Atividade A » No texto sobre o internamento hospitalar, há quanto tempo estava internada a rapariga que partilhava o quarto no dia da alta?
Atividade B » Retome o texto sobre o internamento hospitalar a partir da última frase apresentada e continue-o.

Excerto do documento »
━━━━━━━━━━━━━━━━━━━━
Adenda: a rapariga que partilhava o quarto comigo, teve uma gravidez ectópica. No dia em que tive alta, já lá estava há uma semana internada. Quando chegou ao hospital, tentaram a indução do aborto por via química. Surgiram complicações e a rapariga acabou por fazer uma curetagem, entre outros porque já tinha desenvolvido uma infecção séria. Ainda tinha mais dias de internamento pela frente. Venda-se este país a Espanha. Já.

12 comentários:

Anónimo disse...

Um abraço forte, querida oito.
tumtum.

choco disse...

ja passou miga..ja passou!!!!

Anónimo disse...

oito e coisa, que posso dizer...
Como Português pedir desculpa. Por viver num Pais em que as pessoas correm perigo de vida acrescido... numa urgência.

sem-se-ver disse...

venda-se este país a Espanha. JÁ!

Raquel A. disse...

Sinto muito mesmo. Até fiquei emocionada ao ler o post pq tb penso o mesmo em relação ao sistema de saúde pública que temos.. morro de medo cada vez que tenho q recorrer ao hospital.. não confio!
━━━━━━━━━━━━━━━━━━━━
Linhas extraídas »
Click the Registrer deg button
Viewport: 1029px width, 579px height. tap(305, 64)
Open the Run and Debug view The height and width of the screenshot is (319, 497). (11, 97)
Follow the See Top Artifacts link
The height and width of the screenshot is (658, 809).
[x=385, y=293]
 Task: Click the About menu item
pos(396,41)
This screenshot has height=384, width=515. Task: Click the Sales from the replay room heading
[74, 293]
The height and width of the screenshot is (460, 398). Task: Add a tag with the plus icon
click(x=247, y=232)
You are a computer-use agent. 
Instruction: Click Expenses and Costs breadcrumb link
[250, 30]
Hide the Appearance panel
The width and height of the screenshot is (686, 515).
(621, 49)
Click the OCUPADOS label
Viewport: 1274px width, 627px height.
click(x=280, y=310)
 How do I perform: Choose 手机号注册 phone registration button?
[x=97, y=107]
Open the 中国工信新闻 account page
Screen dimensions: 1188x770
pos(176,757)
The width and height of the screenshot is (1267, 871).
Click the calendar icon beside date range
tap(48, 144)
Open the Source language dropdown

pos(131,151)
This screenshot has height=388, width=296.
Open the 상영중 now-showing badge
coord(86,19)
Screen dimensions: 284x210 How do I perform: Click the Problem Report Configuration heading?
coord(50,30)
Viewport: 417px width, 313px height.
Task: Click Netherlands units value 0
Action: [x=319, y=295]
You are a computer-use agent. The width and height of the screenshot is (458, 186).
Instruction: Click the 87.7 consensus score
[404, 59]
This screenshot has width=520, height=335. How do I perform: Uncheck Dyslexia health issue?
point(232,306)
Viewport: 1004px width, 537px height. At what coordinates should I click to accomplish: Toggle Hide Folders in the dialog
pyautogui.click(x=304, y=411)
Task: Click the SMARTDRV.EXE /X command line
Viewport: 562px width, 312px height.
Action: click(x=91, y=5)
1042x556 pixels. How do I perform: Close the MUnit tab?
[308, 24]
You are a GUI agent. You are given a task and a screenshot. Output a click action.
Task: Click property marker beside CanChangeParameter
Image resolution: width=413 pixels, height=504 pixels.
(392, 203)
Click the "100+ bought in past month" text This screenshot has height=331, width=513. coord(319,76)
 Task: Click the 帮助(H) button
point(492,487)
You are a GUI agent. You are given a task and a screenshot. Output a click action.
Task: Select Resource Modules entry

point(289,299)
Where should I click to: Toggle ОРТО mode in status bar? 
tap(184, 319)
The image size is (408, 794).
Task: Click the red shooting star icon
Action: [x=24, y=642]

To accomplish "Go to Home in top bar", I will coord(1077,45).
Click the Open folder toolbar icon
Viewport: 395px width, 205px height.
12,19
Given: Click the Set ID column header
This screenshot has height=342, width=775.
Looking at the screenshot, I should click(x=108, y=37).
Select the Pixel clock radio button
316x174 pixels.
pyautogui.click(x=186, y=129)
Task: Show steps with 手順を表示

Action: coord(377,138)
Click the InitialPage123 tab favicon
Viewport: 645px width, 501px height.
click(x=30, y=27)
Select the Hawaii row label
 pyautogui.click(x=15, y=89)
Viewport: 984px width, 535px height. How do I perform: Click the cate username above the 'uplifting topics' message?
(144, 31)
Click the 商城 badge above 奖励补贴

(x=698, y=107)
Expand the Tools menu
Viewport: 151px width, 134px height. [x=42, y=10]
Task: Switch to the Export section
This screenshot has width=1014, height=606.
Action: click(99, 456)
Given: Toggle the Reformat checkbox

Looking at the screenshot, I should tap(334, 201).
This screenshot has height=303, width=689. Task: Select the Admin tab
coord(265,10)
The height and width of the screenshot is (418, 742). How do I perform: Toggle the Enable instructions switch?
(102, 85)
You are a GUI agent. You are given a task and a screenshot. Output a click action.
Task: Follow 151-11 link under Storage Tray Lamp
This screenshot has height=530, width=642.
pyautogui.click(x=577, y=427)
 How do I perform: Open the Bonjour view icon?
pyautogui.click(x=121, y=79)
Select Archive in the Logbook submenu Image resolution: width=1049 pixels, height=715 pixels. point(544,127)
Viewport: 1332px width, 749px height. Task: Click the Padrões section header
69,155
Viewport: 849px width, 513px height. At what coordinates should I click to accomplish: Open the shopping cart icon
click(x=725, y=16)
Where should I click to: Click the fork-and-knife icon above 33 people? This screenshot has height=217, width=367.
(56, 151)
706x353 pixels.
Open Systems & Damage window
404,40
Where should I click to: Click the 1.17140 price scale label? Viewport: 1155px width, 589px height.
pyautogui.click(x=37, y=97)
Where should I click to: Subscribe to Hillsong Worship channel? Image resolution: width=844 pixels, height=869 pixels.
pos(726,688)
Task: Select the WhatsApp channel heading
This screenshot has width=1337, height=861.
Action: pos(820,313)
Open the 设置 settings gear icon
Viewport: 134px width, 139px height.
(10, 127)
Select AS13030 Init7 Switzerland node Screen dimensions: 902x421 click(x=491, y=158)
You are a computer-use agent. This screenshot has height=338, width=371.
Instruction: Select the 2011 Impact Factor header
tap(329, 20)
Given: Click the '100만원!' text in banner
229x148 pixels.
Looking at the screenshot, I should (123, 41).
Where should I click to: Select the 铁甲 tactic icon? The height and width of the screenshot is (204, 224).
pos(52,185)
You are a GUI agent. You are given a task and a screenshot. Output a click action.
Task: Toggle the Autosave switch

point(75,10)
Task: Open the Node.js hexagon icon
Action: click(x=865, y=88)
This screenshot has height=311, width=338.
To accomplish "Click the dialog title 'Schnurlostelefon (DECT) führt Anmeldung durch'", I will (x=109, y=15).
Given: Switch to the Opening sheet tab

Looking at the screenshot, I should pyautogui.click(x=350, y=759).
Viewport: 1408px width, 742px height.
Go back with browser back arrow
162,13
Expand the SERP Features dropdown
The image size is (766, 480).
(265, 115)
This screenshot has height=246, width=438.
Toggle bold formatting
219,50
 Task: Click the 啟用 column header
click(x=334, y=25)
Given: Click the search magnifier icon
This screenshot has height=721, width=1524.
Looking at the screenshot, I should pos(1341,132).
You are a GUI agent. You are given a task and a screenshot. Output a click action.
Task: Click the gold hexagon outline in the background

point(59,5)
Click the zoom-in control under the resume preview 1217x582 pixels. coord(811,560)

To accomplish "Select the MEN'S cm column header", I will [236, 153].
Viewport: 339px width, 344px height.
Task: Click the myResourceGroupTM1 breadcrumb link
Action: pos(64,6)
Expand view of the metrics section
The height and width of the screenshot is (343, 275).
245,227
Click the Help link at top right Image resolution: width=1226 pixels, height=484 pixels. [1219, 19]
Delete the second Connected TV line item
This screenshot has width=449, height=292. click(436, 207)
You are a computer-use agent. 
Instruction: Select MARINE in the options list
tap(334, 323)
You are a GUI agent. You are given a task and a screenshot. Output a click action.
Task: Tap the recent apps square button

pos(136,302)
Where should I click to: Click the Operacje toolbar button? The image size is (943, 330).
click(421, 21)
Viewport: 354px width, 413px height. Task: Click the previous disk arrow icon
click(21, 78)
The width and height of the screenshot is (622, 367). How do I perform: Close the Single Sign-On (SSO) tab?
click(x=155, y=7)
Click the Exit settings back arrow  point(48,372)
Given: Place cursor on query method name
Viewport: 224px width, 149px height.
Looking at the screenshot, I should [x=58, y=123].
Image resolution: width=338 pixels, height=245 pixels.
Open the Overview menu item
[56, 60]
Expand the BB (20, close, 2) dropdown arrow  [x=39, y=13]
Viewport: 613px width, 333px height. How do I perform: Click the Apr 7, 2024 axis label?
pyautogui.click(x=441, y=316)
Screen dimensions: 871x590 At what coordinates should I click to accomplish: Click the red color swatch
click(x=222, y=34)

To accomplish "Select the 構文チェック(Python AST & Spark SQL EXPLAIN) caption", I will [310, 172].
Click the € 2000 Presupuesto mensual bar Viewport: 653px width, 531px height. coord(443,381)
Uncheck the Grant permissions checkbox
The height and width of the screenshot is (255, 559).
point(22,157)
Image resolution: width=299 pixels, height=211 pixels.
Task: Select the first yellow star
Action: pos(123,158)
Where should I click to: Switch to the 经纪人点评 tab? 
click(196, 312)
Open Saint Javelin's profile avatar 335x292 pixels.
━━━━━━━━━━━━━━━━━━━━
Resposta escrita A » Estava internada há uma semana.

Resposta escrita B »
Força!

*BJS*

o chofer a dançar com a criada disse...

à minha querida múltipla que tanto sabe fazer-me lembrar sam shepard e os road movies, os meus parabéns por este naco muito bem descrito, da nossa pequenez social. haja paciência e saúde.

CCF disse...

Junto a minha
a tua indignação! São aos milhares estas tristes histórias e quase nunca chegam aos ouvidos de quem as devia escutar, era preciso encontrar um modo de nos fazermos ouvir.
~CC~

8 e coisa 9 e tal disse...

obrigada a tod@s, tumtum, choco, manyfaces, sem-se-ver, kitty, chofer, ccf.

abraço a tod@s, gostei dos vossos. :)

reafirmo que esta situação que acabei de viver é insana, é inconcebível, não tem pés nem cabeça e que os argumentos MAL AMANHADOS que nos dão no hospital mais não são do que uma desculpa vil para o Estado poder poupar alguns tostões em blocos operatórios, anestesias e 'pessoal'.

Será que poupa?

Mas não poupa a mulher, fisica e psiquicamente, os cuidados paliativos administrados são uma vergonha, o desrespeito transborda por todos os poros deste SNS.

Pois, uma forma de nos fazermos ouvir...

Da minha parte, e para começar, ainda voltarei àquele hospital e escreverei a minha indignação no tão-célebre livro amarelo.

Anónimo disse...

olá oito

Li agora o seu post indigNação.
Como tantas outras mulheres, também passei por um processo semelhante.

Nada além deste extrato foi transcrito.